A advogada Giovana Atarasi Jurca, sócia-fundadora do Atarasi Jurca Advocacia e especialista em mobilidade internacional e na proteção de direitos de executivos, alerta para a necessidade de uma preparação meticulosa. "A transferência para outro país não é meramente uma mudança de endereço profissional; é um mergulho em um mosaico de legislações e acordos internacionais", afirma Jurca. "Sem uma assessoria jurídica especializada, mesmo os profissionais mais experientes podem se deparar com situações desfavoráveis, desde a dupla tributação até a perda de direitos previdenciários e trabalhistas conquistados com esforço".
Os Principais Desafios Jurídicos na Expatriação
No Brasil, a Lei nº 7.064/82 é o marco legal que protege o trabalhador transferido ao exterior, assegurando a aplicação da legislação brasileira em diversos aspectos. Para altos executivos, porém, essa aplicação nem sempre é clara. "Contratos mal redigidos criam zonas cinzentas sobre qual legislação prevalece em caso de litígio, sobretudo quando há vínculos simultâneos com empresas em diferentes países. A definição da jurisdição precisa estar explícita no contrato, e não deixada para interpretação posterior", segundo Giovana Atarasi Jurca.
Executivos frequentemente descobrem tarde demais que estão sujeitos a tributação tanto no Brasil quanto no país de destino. Stock options, bônus e demais componentes de remuneração variável podem ser drasticamente reduzidos sem planejamento adequado na elaboração de contratos e sem o conhecimento profundo das normas e acordos internacionais.
A mudança de país pode interromper contribuições previdenciárias, prejudicando aposentadorias e pensões futuras. Muitos executivos só percebem o impacto anos depois, quando a correção já é inviável. Acordos previdenciários bilaterais podem preservar a contagem de tempo de contribuição, mas dependem de previsão contratual e de verificação prévia caso a caso.
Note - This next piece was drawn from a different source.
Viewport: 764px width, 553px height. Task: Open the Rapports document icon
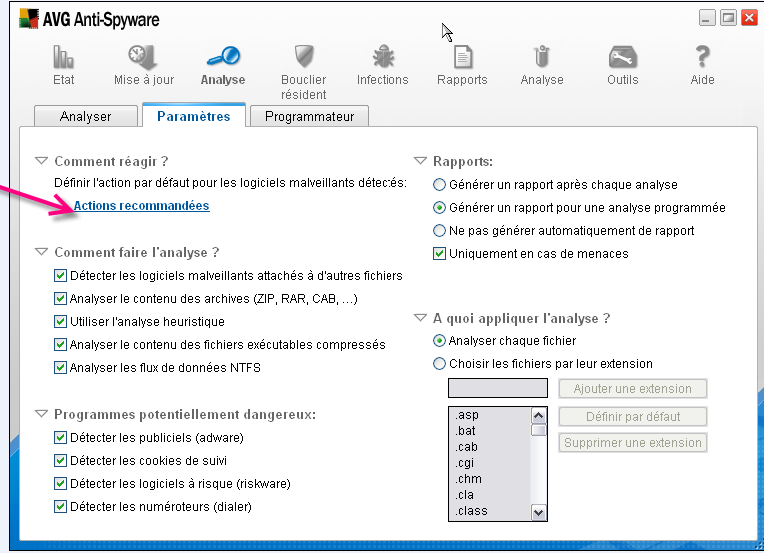(x=462, y=58)
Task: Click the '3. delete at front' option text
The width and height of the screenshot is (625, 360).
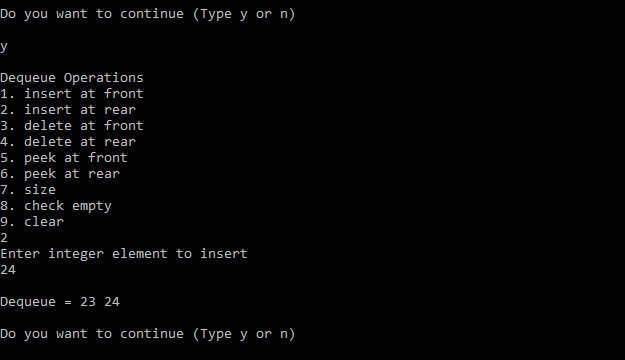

Como proteger direitos antes da transferência
A negociação do pacote de expatriação é o momento crucial para proteger os direitos do executivo. "É nessa etapa, e não depois do embarque, que o executivo detém a capacidade para exigir clareza sobre pontos centrais", pontua Giovana Atarasi Jurca. A especialista destaca quatro pilares essenciais: "manutenção do vínculo empregatício brasileiro para garantir que o contrato principal permaneça regido pela legislação nacional; cláusula de equalização fiscal assegura que a empresa arque com os custos adicionais de tributação no exterior; continuidade previdenciária para preservar as contribuições no Brasil ou previsão de compensações equivalentes; condições de repatriação, estabelecendo de forma expressa, cargo equivalente e reajustes salariais no retorno. Além desses há muitos outros que trabalhamos de forma a atender os interesses de cada caso".
A expatriação executiva pode ser uma poderosa alavanca de carreira, mas exige preparação jurídica meticulosa. Executivos que investem em assessoria especializada antes da transferência protegem não apenas a remuneração imediata, mas todo o patrimônio construído ao longo de suas trajetórias profissionais.